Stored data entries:
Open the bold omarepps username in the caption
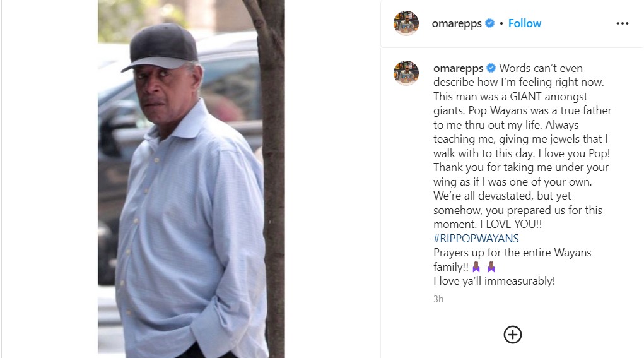 tap(458, 68)
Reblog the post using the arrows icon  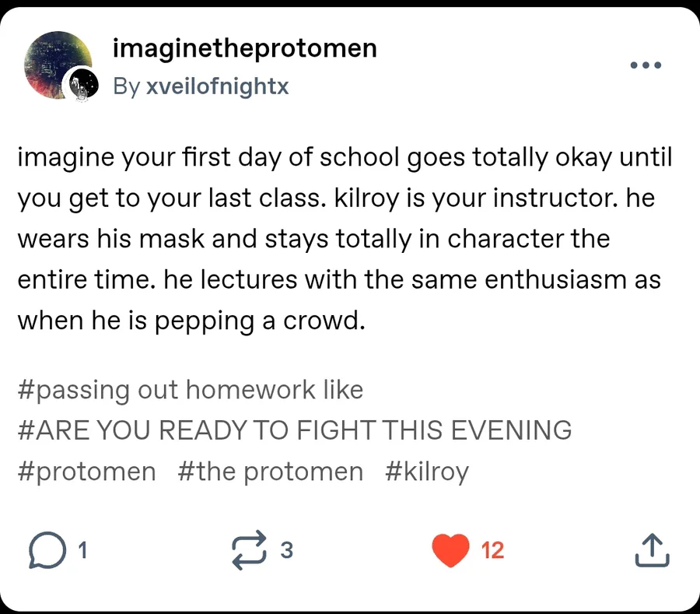click(x=249, y=550)
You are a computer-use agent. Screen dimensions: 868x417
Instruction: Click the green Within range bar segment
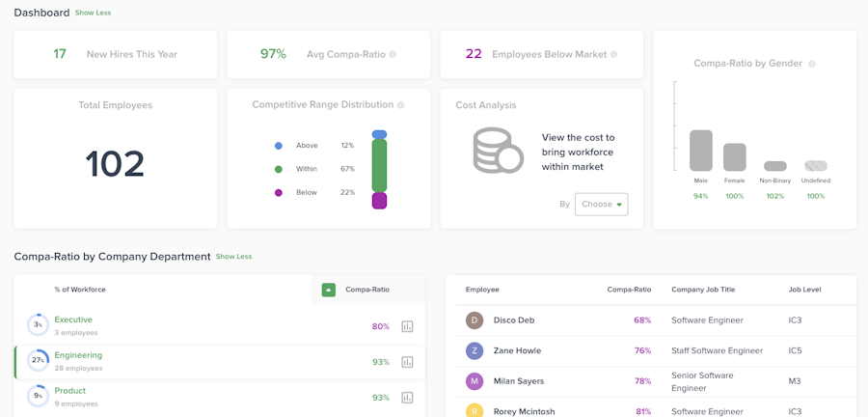(379, 165)
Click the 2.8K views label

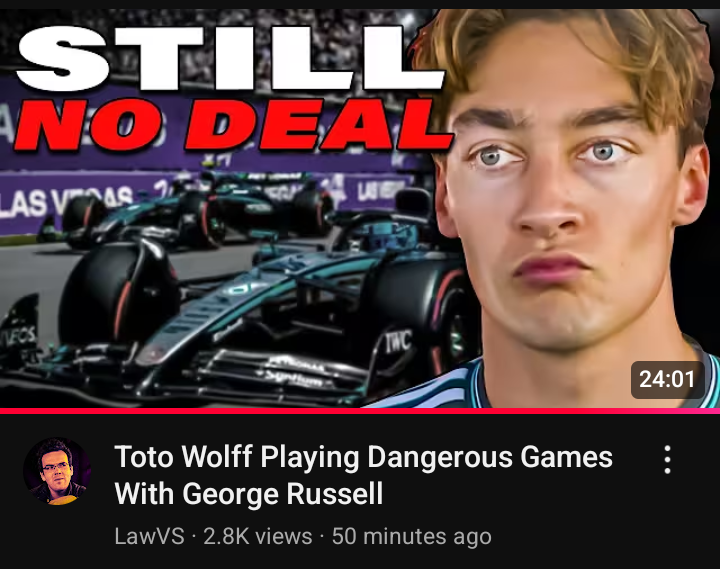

Task: Without any pictures, please write out the lines from the one containing "You are a computer-use" through the final line of the data, exactly and inclusive of both ends.

Result of the task:
You are a computer-use agent. Screen dimensions: 868x417
Instruction: Click the green Within range bar segment
(379, 165)
Click the 2.8K views label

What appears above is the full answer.